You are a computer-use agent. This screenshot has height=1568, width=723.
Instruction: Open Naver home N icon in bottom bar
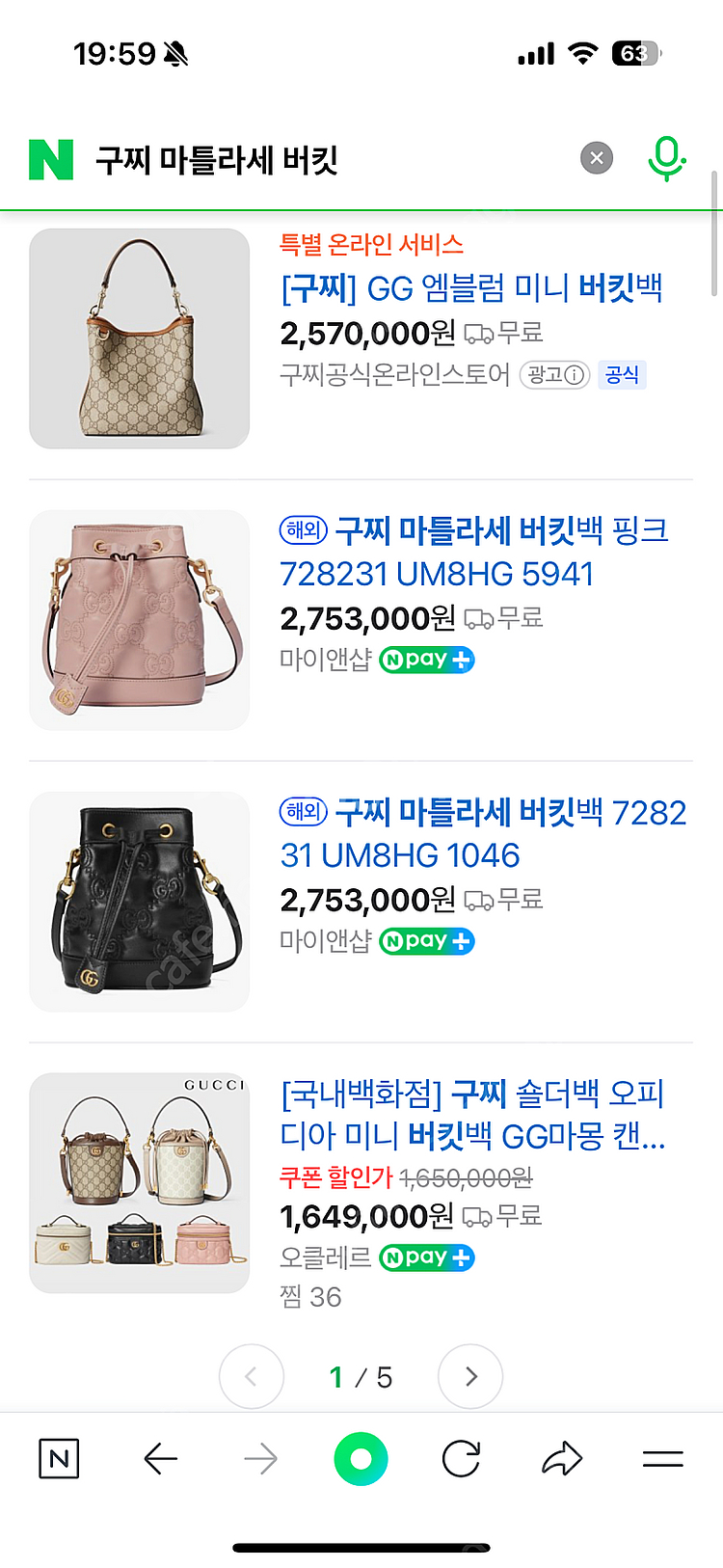(x=59, y=1459)
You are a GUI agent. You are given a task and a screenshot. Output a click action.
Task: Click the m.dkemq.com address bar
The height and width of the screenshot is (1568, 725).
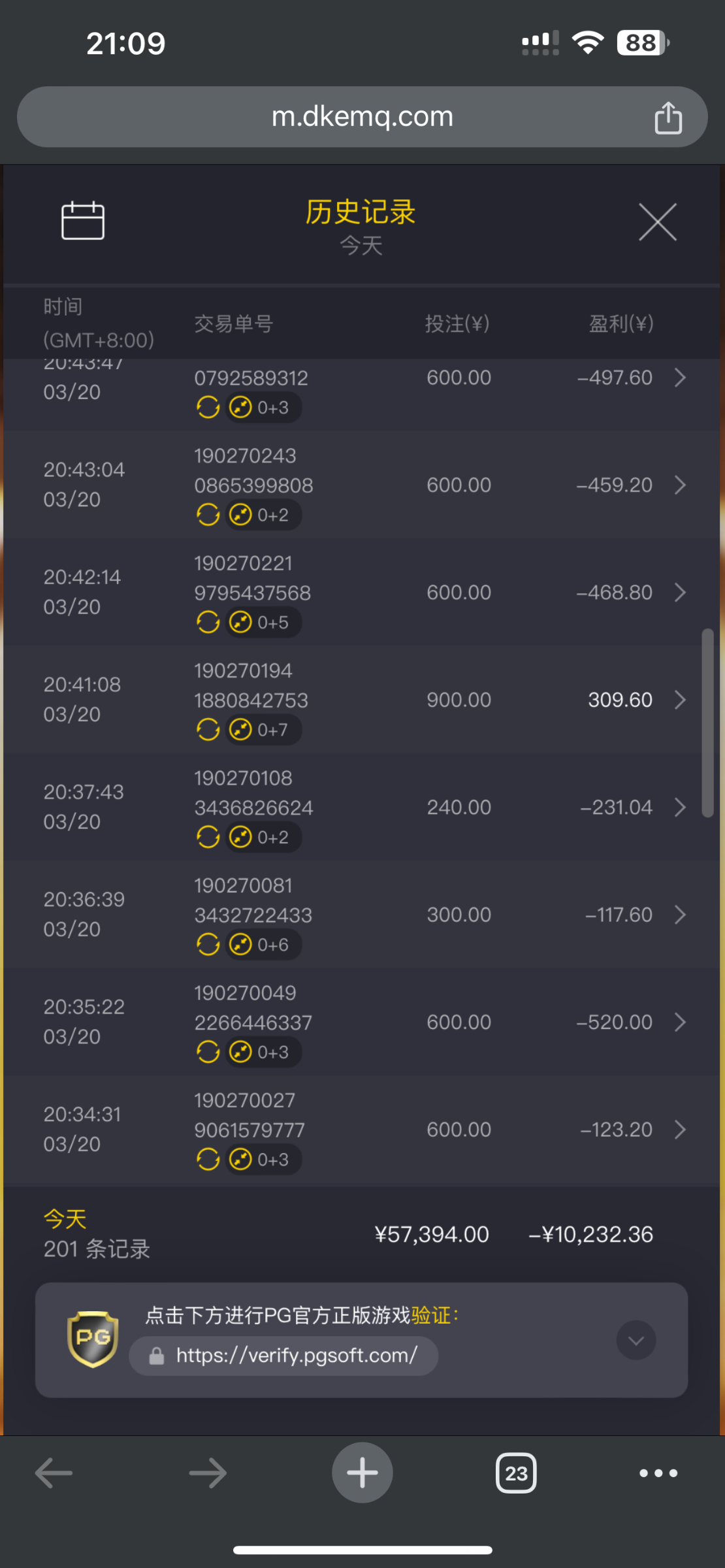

## Brief
None of the images should be copied, but every entry must be given again exactly.

## Task answer
You are a computer-use agent. This screenshot has height=1568, width=723.
Instruction: Open Naver home N icon in bottom bar
(x=59, y=1459)
You are a GUI agent. You are given a task and a screenshot. Output a click action.
Task: Click the m.dkemq.com address bar
The height and width of the screenshot is (1568, 725).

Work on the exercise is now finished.